Crepuscolo di un comico fragile
Nel 1989 Francesco Nuti ha solo 34 anni ed è già uno dei protagonisti assoluti della nuova commedia italiana. Superata la fase iniziale con i compagni Giancattivi e Maurizio Ponzi, il malinconico toscano dalla fossetta sul mento decide di fare da sé diventando regista.
Dopo il dittico umoristico-sentimentale di Tutta colpa del paradiso (1985) e Stregati (1986), Nuti fa ritorno alla comicità surreale degli esordi, mescolando alla componente più marcatamente slapstick delle riflessioni serie (se non proprio drammatiche) sui suoi rapporti con le donne.
Caruso Pascoski (di padre polacco) (1988) resta sicuramente il migliore di questa nuova fase, il più divertente, anarchico e compiuto a cui segue immediatamente (quasi a volerne bissare il successo) Willy Signori e vengo da lontano (1989), il suo film-limite che lo ha poi fatto completamente naufragare tra i marosi di una autorialità egoica e svuotata di qualsiasi riflessione autentica sull’arte e sul mondo. Willy Signori e vengo da lontano si apre come una comica del muto, costellato di gag fisiche sprofondate in una Milano notturna che ripropone quella dimensione lunare degli esordi. L’autoradio che si ribella e la pompa di benzina impazzita sono due gag che mescolate alle arie liriche della Butterfly e di Pagliacci e al conseguente incidente d’auto, sfumano immediatamente nel tragicomico facendo pensare all’umorismo rarefatto e sospeso di autori come Kaurismaki e Suleiman. Il resto del film procede verso uno sfaldamento continuo dell’effetto comico nel proprio capovolgimento patetico-sentimentale, come i duetti tra Nuti e il fratello disabile con il mal d’Africa (Alessandro Haber) e il rapporto che si instaura tra il protagonista e una ragazza incinta e ribelle che ha perso il compagno nell’incidente iniziale (Isabella Ferrari). Il problema di fondo di questo ultimo Nuti è proprio una certa meccanicità e reiterazione delle gag, che diventano spesso tormentoni fini a sé stessi (il pitone, il cadavere all’obitorio, il lavavetri folle) senza funzionare da sostegno all’impianto narrativo della storia. Le trovate burlesche vengono ripetute con una certa ostinazione, fino all’estrema (cons)unzione della gag, creando una glaciazione della risata, un raffreddamento cardiaco dei battiti umoristici che si spengono nel pianto. Raffreddando il motore comico, si scopre la mollezza dei sentimenti che – se pur slavati e tirati via attraverso facili rimbalzi soapoperistici – restano l’unico tassello esistente di una profonda tristezza esistenziale, che forse nemmeno i Verdone e i Troisi hanno saputo raggiungere.
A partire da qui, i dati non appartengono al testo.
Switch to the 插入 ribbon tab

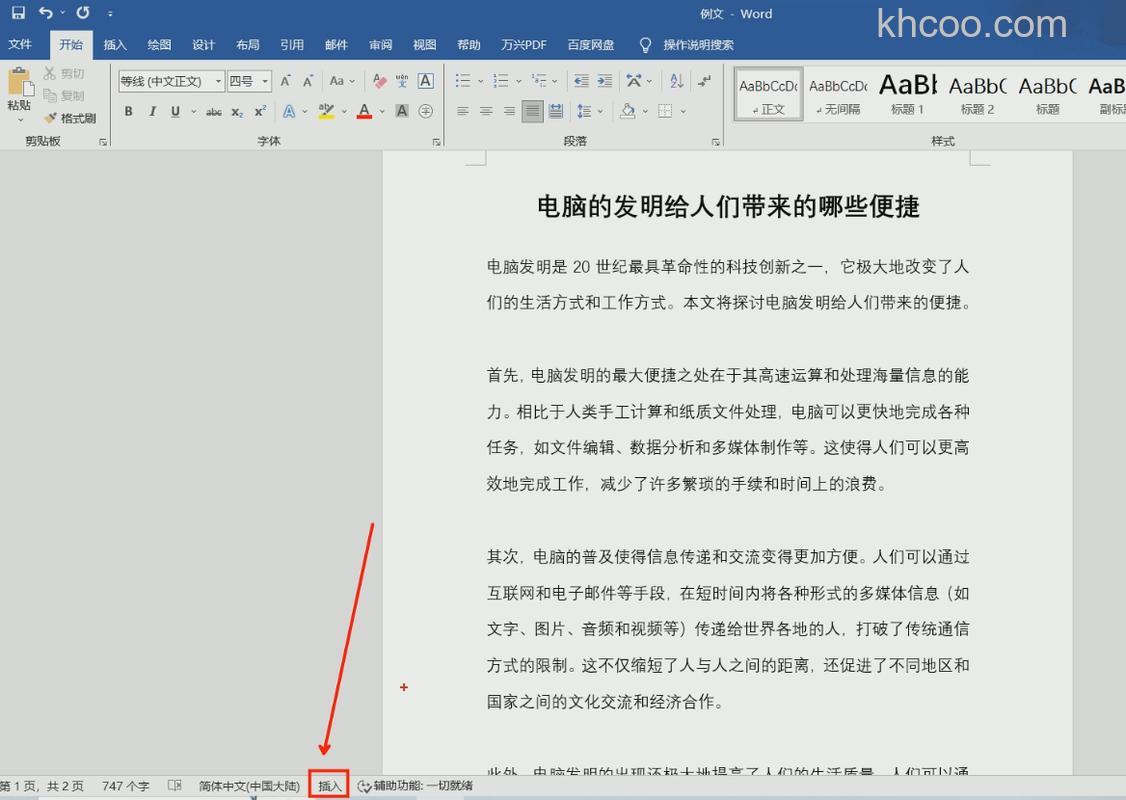click(x=114, y=44)
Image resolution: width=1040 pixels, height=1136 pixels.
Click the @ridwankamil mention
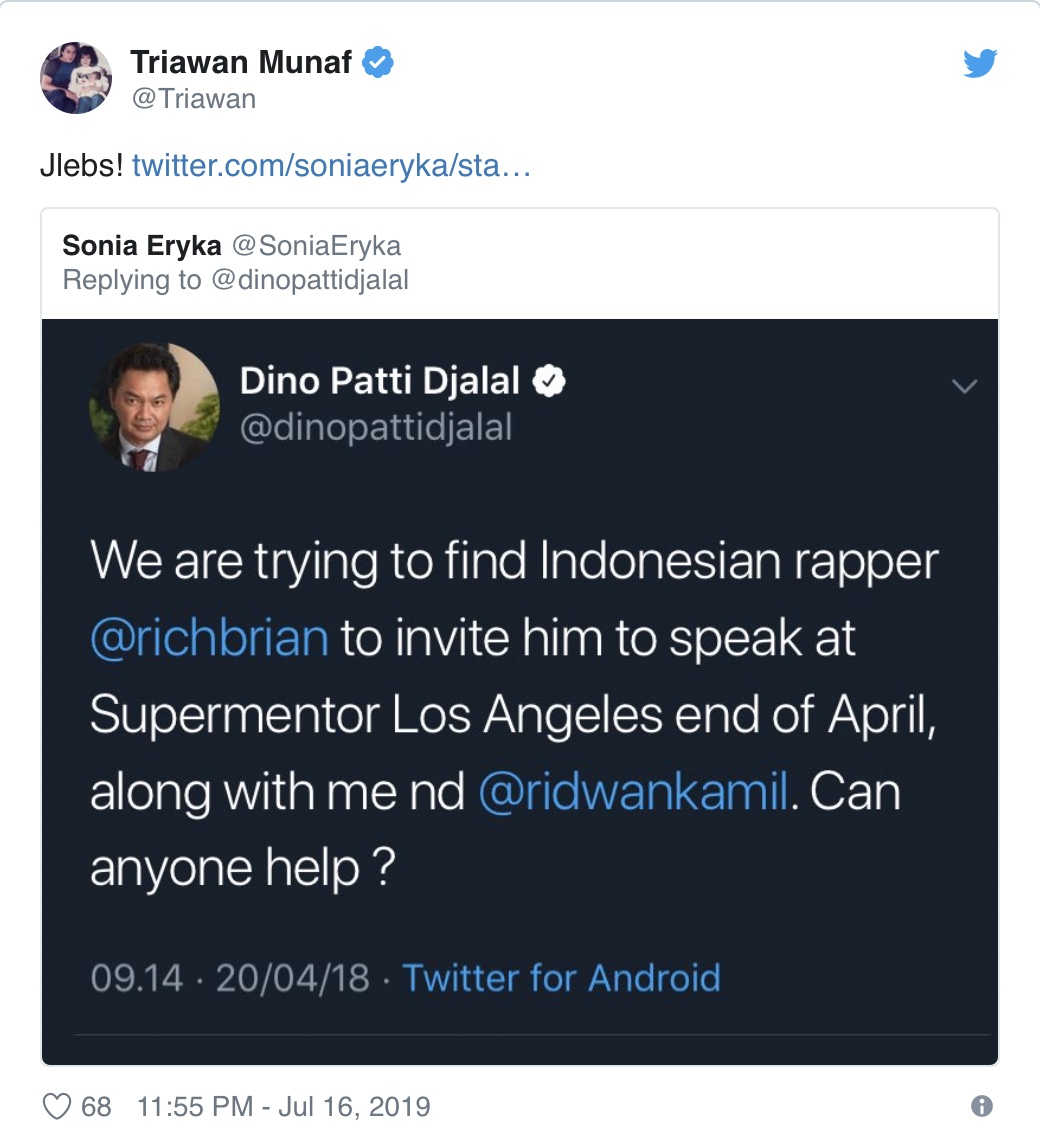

Willy Signori e vengo da lontano è l’autentico crepuscolo comico di Francesco Nuti, con un finale sospeso e amaramente irrisolto, quel palloncino che esplode improvvisamente forse è il sintomo di un’ultima possibile clowneria, mentre il nostro buffo dalla fossetta guarda un bimbo appena nato come apparente compimento dei suoi burrascosi rapporti con le donne. Ma l’happy end è in realtà fasullo, dato che il con il successivo Donne con le gonne (1991) darà sfogo a una misoginia grottesca con qualche debole eco alla Ferreri (richiamando specialmente La cagna), avviandosi verso una fase autodistruttiva e narcisistica che raggiungerà la catastrofe completa con Occhiopinocchio (1994).